The animal may have been infected by "cross-contamination'' from poultry or swine feed to which cattle tissue had been added as a protein source, Cornelius Kiley, a veterinarian with the Canadian Food Inspection Agency, told reporters April 13 on a conference call.
Canadian farmers have filed a lawsuit seeking more than C$20 billion in damages from the federal government and Ridley Inc., which manufactures livestock feed, alleging that they failed to prevent the mad-cow disease outbreaks in Canada by waiting too long to ban cattle parts in cattle feed.
The newest infection brings to eight the number of confirmed BSE cases in North America -- five in Canada and three in the U.S. One of the U.S. cases involved an animal born in Canada. For both countries, the discovery of the initial case prompted scores of trading partners to suspend beef imports.
The U.S. restored most of its beef trade with Canada by August 2003, and allowed Canada to ship younger cattle across the border last July, after a U.S. court found that Canadian cattle posed little risk of spreading BSE. The disease has a fatal human form blamed for about 150 deaths in the U.K., where BSE surfaced in the 1980s.

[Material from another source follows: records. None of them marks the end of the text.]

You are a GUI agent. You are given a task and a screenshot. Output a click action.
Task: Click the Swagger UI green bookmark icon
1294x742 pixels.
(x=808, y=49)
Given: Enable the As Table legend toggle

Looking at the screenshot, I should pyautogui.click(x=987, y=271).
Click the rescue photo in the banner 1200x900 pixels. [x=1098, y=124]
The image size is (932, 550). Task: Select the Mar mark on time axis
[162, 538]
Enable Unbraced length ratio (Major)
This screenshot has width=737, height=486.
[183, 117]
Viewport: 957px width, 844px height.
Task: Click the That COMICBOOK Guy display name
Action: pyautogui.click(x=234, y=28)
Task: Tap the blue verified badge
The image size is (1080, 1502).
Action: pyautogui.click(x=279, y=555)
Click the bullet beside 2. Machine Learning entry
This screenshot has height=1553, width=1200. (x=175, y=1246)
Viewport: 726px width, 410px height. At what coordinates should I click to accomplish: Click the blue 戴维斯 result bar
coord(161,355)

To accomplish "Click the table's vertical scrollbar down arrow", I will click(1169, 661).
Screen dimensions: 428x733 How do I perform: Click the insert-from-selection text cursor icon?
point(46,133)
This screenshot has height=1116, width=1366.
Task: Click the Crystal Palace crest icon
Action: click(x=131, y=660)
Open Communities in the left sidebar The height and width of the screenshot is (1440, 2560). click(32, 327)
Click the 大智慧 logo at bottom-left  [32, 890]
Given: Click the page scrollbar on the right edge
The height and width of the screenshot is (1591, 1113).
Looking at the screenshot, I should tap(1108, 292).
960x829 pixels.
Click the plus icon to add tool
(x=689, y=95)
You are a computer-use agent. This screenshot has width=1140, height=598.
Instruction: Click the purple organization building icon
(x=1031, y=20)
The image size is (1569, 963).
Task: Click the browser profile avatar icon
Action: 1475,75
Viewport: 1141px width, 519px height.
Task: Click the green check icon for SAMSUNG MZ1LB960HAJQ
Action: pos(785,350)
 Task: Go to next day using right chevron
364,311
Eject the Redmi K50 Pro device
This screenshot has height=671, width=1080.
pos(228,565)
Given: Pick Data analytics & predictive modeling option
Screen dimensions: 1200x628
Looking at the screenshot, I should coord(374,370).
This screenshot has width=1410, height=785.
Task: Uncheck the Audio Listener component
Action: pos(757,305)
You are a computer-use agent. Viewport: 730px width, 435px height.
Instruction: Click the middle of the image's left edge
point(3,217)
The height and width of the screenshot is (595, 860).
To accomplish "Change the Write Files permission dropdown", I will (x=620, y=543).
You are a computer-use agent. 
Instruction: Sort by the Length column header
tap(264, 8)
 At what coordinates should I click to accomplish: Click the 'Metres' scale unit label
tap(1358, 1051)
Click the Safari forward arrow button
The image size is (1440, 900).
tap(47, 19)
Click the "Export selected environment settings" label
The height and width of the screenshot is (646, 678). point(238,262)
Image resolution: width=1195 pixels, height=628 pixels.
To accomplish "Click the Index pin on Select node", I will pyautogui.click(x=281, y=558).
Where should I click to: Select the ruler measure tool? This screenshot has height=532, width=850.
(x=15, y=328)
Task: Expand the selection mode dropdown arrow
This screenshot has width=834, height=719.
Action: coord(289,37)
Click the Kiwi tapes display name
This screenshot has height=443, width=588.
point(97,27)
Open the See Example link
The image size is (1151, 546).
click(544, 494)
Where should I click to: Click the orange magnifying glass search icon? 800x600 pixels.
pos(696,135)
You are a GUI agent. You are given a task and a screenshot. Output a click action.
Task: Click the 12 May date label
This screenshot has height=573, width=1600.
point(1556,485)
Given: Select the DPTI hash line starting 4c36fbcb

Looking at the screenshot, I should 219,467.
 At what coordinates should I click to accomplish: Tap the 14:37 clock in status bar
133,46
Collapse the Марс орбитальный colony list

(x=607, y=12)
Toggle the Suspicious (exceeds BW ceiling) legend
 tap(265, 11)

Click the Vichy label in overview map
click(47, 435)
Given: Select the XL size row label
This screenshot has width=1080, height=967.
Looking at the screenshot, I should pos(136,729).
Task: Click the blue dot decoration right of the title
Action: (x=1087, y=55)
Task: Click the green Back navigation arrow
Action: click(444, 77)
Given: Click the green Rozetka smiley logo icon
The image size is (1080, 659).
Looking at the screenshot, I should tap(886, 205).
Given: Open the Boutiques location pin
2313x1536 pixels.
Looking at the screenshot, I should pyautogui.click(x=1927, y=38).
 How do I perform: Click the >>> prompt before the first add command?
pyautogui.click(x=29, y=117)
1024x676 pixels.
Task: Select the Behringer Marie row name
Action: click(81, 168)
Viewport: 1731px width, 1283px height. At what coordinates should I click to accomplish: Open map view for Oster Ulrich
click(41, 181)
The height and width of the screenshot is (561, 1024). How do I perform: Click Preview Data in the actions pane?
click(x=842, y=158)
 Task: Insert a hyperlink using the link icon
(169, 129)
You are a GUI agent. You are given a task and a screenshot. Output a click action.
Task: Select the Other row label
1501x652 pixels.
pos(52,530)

Between July 18 and the end of 2005, U.S. cattle feedlots bought 210,814 young animals for fattening from Canadian ranchers, and U.S. processors purchased 310,241 head of cattle for slaughter, according to USDA figures. Live cattle trade is worth about C$1.26 billion a year, the USDA said.
Shares of Springdale, Arkansas-based Tyson Foods Inc., the world's biggest beef and poultry producer, have fallen 22 percent in the past year as some export markets remained closed to U.S. beef and as demand for poultry meat fell because of the spread of avian flu. Tyson dropped 2 cents on April 13 to US$13.08.
Cattle futures on the Chicago Mercantile Exchange on April 13 fell 0.375 cent to 75.275 cents a pound. Futures have fallen 11 percent from a year ago, on expectations for larger cattle supplies in the U.S. and on weak beef export demand. They are down 17 percent from Dec. 23, 2003 (90.675 cents a pound), when the U.S. found its first BSE case.
A new Canadian BSE case, "should have no impact on cross- border cattle trade'' with the U.S., Stephens Inc. analyst Farha Aslam, who covers Tyson, said April 13. The two countries have protocols in place to take into account new cases of BSE, she said.